John N. Gardner
This posting is inspired by something I have started doing in the autumn of my career—going to an annual meeting for Presidents. After all, I am a president of a non-profit organization that serves American higher education and this means that many of the people my Institute staff colleagues and I are serving are presidents and chancellors.
The meeting in particular is higher education’s oldest gathering for its senior leaders, the annual meeting of The American Council on Education. This is the academy’s most senior policy advocacy stakeholder group.
And this year’s annual meeting was all about The Completion Agenda: the intense focus on increasing graduation and completion rates. Everybody seemed to get the importance of this, all except I suppose the elites for whom this has never been a problem. The idea of this being the preoccupying focus of any meeting when I started my work on “the freshman year experience” back in the 1970’s would have been unthinkable. So I tell myself that even though my country is retreating from most components of the social justice agenda, that it least it is focused on the completion agenda. And I am thankful for that.
But does everybody get it? Well, of course not. The senior leaders get it. But there are many in the academy that are not invested in this issue. And who might they be?
Well, they are the faculty and staff in institutions that are experiencing very rapid growth rates seemingly no matter what the state of student success practices. When the students keep coming no matter what we do, it is understandable that some of us educators don’t really have to buy into the completion agenda.
And then there is the professoriate. Many of us still think in these ways, understandably I could argue:
- What is all this fuss about? Many of today’s students do not belong in college. They lack the requisite levels of maturity and academic preparation, and focus, too.
- I don’t really understand why retention/completion is any of my responsibility. Instead, it’s the responsibility of parents, families, and the admissions officers who should be recruiting me better students. And it definitely is the responsibility of the students themselves.
- All this talk about retention is really the substitution of a business model for an educational paradigm for what we should be doing in higher education. This counting of students for revenue purposes is just one more insidious example of the corporatization of the academy and I am not having any of it.
- This talk about retention and completion: completion for what? The discussion totally misses the purposes of higher education to which I have dedicated my whole professional life.
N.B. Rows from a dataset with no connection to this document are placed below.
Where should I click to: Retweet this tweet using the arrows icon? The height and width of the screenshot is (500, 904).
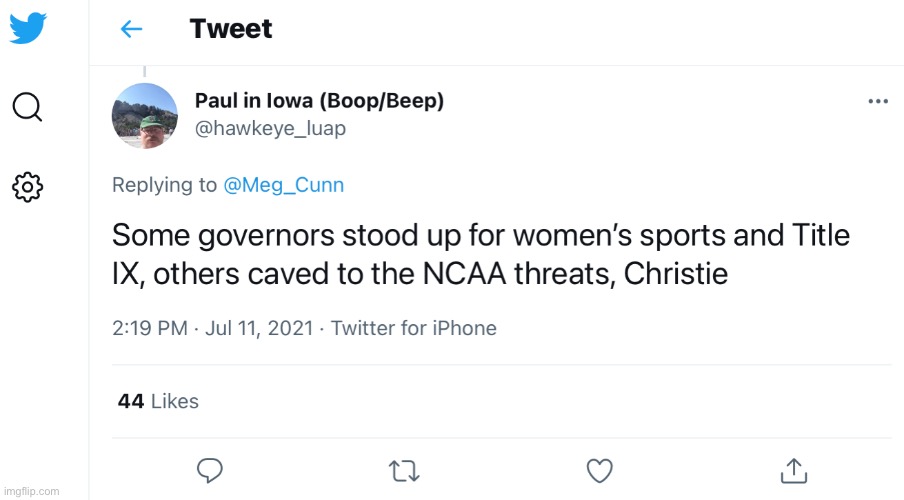point(404,469)
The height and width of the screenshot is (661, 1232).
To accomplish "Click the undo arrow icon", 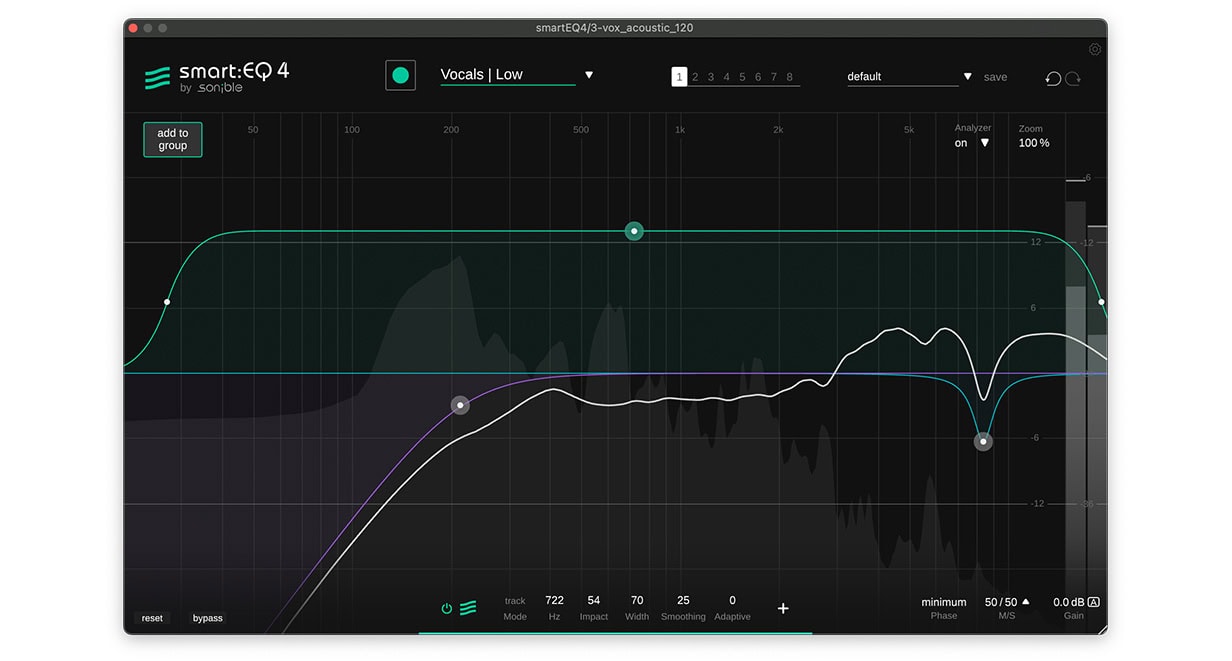I will (1053, 78).
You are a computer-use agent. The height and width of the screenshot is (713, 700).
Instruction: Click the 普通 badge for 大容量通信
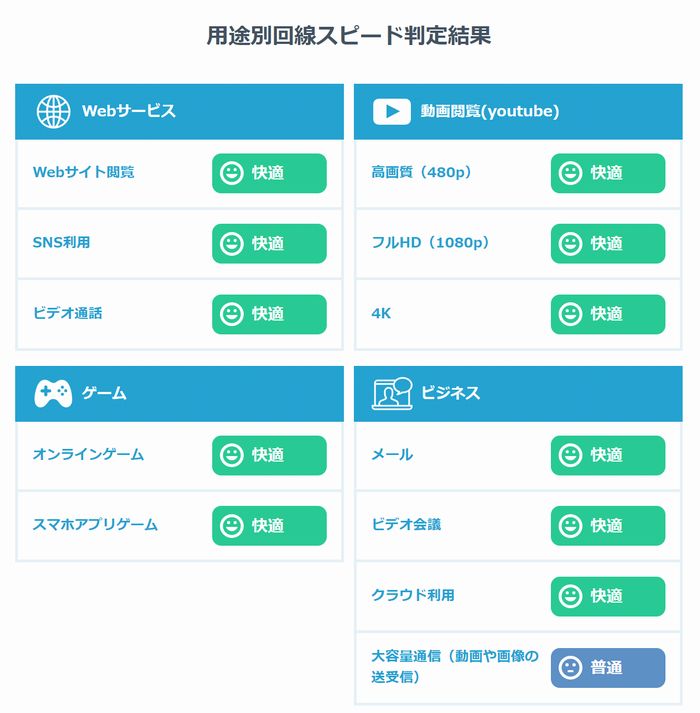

- This focus on retention/completion is just one further example of the dumbing down of the academy. And I am not having any part of it.
- Retention is an absolute minimum standard for students. It says nothing about what they are learning; what they can do; what value we have added. Surely we can have a more substantive conversation and resulting set of goals for higher education than this minimalist approach.
- The question shouldn’t be “what can/should we do to retain more students?” It should be: “What can we do to increase student learning?” Or “What would we have to do to create an excellent first year of college? If we did that, we could greatly increase our retention!”
Please do not misunderstand me. I am not blaming my faculty colleagues for not getting on the completion agenda bandwagon. They have thoughtful objections concerns about this focus and must be heard. If we don’t address these ways of looking at our completion agenda challenges we can never be more successful. I understand why many of my colleagues view this student success work in these lights. This is a challenge I embrace. Long live academic freedom so that all of us are more explicit, honest and purposeful about the purposes of higher education. We must constructively address these skeptics about the merits of the completion agenda.
A sign of the institutionalizing of any educational reform movement, of course, is the spreading and deepening of the activity in terms of adoption and success. The “movement” I am most interested in is the so-called “first-year experience” or “college success” or “student success” movements, which I am sometimes credited with launching. I did play a role in that, for sure, but I certainly had a great deal of help, especially from my colleagues at the University of South Carolina, and later from the Institute which I founded.
One manifestation of this “spreading and deepening” is the slow but gradual proliferation of state and regional convenings of higher educators that I and my two non-profit organizations focused on student success have NOT organized and hosted.
There are such initiatives flourishing now in the states of Arkansas, Illinois, Indiana, New Jersey, and Ohio; and now a newcomer, but a real “comer”—in Massachusetts which is a gathering for the entire New England region.
I participated in the First Annual New England Student Success Conference, organized by my friends Robert Feldman and Mark Lange and their outstanding team at the University of Massachusetts at Amherst. There first gathering was held on October 8 and had as an original planning goal 250 attendees. It was “sold out” and “closed” at 300. Talk about demand. When I left the meeting, the organizers were already planning next year’s gathering. If you are interested you should contact either of those gentlemen. I recommend you request from them a link to the session materials. I attended two sessions which were both outstanding: one by a splendid team from Framingham State University who illustrated how to translate a complex action improvement plan into sustained implementation to reap increased student success and retention (about10%); and the second by Jane Wellman, the provocative and profound scholar of higher education cost assessment. We all need to take her advice and start assessing the cost benefits of our first-year initiatives and we will be inspired by the results of her model for doing so.
I think it is most fitting that the region where “the first year” in American higher education began in 1636 has its own “network” for which the foundational steps were laid at this first meeting. There is nothing like local grass roots action to institutionalize any movement.
Congratulations from a recovering former Yankee to my New England colleagues who are moving to the next level in promoting student success.